» **WHAT THE EXERCISE ASKS**: Return exactly the listing's lines, from its first line to the line holding "Update (593, 1039)", ends included.

» **SOURCE MATERIAL**:
---

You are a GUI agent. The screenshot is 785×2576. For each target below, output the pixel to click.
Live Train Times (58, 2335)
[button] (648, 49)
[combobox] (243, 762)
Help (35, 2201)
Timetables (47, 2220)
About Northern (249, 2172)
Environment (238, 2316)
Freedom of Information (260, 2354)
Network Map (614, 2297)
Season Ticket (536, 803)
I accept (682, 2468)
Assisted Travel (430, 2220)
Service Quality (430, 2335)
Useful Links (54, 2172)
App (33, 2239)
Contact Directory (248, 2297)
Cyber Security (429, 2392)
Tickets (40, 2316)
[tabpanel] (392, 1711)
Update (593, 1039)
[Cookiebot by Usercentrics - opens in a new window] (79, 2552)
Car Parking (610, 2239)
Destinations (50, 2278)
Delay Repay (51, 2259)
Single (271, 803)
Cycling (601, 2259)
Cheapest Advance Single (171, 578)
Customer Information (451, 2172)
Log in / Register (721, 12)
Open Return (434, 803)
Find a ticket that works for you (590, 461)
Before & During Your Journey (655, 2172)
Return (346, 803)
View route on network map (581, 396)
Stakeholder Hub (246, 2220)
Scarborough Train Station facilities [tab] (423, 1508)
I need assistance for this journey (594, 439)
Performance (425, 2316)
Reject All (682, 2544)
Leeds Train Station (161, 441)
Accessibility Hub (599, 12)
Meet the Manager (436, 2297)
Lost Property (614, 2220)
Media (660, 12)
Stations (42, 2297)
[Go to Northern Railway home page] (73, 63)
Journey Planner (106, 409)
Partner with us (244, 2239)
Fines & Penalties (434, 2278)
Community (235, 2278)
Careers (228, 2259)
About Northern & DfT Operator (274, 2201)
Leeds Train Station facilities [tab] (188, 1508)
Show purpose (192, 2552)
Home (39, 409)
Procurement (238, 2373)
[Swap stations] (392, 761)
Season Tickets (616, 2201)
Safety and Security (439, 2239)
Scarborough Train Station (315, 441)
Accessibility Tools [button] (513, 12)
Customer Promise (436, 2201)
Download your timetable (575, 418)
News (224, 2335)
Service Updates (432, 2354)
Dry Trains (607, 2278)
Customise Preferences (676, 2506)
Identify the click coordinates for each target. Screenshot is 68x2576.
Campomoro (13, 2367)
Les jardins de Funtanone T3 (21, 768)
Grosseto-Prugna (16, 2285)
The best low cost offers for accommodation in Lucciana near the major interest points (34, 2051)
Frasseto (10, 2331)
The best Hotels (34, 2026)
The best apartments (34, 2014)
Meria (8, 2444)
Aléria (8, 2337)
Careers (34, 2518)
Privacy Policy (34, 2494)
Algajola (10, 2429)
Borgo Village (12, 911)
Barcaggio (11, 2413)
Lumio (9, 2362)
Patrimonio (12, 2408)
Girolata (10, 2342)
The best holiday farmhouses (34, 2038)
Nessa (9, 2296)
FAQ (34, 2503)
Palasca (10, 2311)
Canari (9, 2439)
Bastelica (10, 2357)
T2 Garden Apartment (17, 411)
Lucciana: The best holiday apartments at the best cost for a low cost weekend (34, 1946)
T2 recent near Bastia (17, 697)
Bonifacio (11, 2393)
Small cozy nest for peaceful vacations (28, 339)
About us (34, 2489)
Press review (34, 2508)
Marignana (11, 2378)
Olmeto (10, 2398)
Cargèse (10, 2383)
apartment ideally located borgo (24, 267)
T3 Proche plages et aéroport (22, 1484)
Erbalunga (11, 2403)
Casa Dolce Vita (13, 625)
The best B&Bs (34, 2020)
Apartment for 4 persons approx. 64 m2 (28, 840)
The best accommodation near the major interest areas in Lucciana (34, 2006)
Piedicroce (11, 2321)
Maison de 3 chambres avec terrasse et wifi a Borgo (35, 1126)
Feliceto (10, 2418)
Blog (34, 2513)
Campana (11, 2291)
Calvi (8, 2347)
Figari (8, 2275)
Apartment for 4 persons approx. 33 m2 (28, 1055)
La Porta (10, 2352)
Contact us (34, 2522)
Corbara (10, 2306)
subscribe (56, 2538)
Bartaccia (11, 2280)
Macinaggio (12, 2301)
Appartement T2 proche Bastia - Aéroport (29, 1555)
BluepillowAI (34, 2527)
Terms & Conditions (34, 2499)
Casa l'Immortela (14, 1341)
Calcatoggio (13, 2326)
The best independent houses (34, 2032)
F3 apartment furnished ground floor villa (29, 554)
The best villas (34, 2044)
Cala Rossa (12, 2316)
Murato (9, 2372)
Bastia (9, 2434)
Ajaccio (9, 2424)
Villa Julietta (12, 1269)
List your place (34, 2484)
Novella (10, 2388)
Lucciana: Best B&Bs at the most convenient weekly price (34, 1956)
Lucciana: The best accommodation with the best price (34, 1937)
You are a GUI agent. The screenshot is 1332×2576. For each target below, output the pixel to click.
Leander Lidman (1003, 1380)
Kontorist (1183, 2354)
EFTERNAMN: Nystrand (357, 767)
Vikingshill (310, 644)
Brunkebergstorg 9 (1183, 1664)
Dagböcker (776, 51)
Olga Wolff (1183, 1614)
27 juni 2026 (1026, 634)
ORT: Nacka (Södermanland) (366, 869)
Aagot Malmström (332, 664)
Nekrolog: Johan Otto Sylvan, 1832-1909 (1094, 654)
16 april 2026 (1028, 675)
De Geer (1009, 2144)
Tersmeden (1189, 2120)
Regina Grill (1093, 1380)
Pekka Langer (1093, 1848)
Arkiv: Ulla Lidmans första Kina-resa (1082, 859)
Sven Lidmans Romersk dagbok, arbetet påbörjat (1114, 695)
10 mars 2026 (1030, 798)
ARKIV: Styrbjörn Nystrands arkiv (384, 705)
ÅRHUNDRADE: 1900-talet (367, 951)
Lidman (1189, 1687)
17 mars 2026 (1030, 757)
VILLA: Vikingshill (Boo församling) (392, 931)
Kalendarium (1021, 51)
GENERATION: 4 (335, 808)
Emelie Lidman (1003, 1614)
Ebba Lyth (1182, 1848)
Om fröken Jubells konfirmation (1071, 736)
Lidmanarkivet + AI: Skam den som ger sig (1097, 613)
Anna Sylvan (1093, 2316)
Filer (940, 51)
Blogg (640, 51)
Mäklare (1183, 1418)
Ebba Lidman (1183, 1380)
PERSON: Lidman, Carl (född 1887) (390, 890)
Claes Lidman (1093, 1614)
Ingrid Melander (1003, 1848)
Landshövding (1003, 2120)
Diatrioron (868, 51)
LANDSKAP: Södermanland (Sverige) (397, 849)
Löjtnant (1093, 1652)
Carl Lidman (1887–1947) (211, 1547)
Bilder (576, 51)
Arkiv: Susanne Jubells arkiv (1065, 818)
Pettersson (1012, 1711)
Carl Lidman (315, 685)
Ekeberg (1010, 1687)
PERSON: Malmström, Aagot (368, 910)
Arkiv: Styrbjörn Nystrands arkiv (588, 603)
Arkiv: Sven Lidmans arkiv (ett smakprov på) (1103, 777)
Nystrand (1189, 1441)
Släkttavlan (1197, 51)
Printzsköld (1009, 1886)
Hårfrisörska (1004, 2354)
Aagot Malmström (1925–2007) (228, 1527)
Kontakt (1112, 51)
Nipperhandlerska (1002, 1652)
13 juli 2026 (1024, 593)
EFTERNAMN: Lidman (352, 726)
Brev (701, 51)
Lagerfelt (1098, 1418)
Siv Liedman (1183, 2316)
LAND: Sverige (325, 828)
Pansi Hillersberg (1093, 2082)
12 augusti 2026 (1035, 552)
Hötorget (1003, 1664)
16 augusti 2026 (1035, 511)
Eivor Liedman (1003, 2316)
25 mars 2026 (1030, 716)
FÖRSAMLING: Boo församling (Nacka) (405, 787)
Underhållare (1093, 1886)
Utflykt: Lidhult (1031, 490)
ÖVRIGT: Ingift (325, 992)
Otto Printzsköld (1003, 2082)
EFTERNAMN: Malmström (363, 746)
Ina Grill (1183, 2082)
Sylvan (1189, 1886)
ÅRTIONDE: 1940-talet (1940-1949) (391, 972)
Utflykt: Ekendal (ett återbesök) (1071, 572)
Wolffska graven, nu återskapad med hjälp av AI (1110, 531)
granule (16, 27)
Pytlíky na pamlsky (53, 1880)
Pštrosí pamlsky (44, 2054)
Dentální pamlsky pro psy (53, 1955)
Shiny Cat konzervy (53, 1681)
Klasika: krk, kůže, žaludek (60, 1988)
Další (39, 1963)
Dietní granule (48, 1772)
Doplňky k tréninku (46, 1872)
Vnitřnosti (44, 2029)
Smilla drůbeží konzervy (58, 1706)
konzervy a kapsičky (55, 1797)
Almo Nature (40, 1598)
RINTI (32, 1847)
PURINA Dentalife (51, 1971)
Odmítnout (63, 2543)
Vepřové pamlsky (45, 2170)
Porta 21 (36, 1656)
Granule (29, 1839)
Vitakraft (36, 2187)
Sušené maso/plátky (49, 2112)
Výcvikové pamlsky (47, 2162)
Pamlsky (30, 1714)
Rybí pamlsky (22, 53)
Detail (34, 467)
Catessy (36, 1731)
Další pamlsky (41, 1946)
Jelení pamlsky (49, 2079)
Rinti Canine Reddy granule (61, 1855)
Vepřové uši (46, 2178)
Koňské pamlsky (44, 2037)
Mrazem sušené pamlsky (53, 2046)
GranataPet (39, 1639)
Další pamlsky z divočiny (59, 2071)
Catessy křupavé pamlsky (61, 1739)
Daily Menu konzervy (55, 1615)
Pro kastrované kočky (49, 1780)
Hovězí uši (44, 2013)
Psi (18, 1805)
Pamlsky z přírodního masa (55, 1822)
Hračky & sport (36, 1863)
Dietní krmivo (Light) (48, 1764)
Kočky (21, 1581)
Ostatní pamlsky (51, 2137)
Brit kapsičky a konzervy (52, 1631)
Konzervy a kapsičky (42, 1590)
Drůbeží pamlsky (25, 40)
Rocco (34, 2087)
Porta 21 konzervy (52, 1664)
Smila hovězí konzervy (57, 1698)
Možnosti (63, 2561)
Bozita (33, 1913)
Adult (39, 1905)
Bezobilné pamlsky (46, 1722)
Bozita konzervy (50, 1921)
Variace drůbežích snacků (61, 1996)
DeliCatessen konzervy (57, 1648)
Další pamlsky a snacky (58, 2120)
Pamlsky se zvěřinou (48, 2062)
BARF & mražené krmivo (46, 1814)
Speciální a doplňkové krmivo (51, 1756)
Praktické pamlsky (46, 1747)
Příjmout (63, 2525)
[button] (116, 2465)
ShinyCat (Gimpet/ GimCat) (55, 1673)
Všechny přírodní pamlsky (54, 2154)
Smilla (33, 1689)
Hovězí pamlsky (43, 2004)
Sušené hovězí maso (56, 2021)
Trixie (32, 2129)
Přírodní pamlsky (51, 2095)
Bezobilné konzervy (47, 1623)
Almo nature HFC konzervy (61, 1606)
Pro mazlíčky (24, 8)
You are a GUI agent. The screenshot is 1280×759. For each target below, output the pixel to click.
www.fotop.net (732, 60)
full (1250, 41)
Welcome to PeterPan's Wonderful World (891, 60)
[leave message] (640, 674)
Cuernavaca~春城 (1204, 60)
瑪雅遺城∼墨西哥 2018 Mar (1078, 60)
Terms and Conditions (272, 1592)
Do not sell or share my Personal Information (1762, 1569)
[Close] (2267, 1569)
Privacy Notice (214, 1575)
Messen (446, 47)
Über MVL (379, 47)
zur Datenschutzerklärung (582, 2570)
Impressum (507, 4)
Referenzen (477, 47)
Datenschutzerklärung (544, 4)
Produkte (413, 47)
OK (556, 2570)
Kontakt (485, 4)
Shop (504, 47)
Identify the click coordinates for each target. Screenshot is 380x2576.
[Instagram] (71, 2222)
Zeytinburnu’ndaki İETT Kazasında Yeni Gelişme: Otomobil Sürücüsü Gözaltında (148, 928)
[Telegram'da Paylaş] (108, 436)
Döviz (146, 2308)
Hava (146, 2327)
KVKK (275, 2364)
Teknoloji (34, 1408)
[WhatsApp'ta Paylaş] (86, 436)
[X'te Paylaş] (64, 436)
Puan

---

» **EXPECTED OUTPUT**:
You are a GUI agent. The screenshot is 785×2576. For each target below, output the pixel to click.
Live Train Times (58, 2335)
[button] (648, 49)
[combobox] (243, 762)
Help (35, 2201)
Timetables (47, 2220)
About Northern (249, 2172)
Environment (238, 2316)
Freedom of Information (260, 2354)
Network Map (614, 2297)
Season Ticket (536, 803)
I accept (682, 2468)
Assisted Travel (430, 2220)
Service Quality (430, 2335)
Useful Links (54, 2172)
App (33, 2239)
Contact Directory (248, 2297)
Cyber Security (429, 2392)
Tickets (40, 2316)
[tabpanel] (392, 1711)
Update (593, 1039)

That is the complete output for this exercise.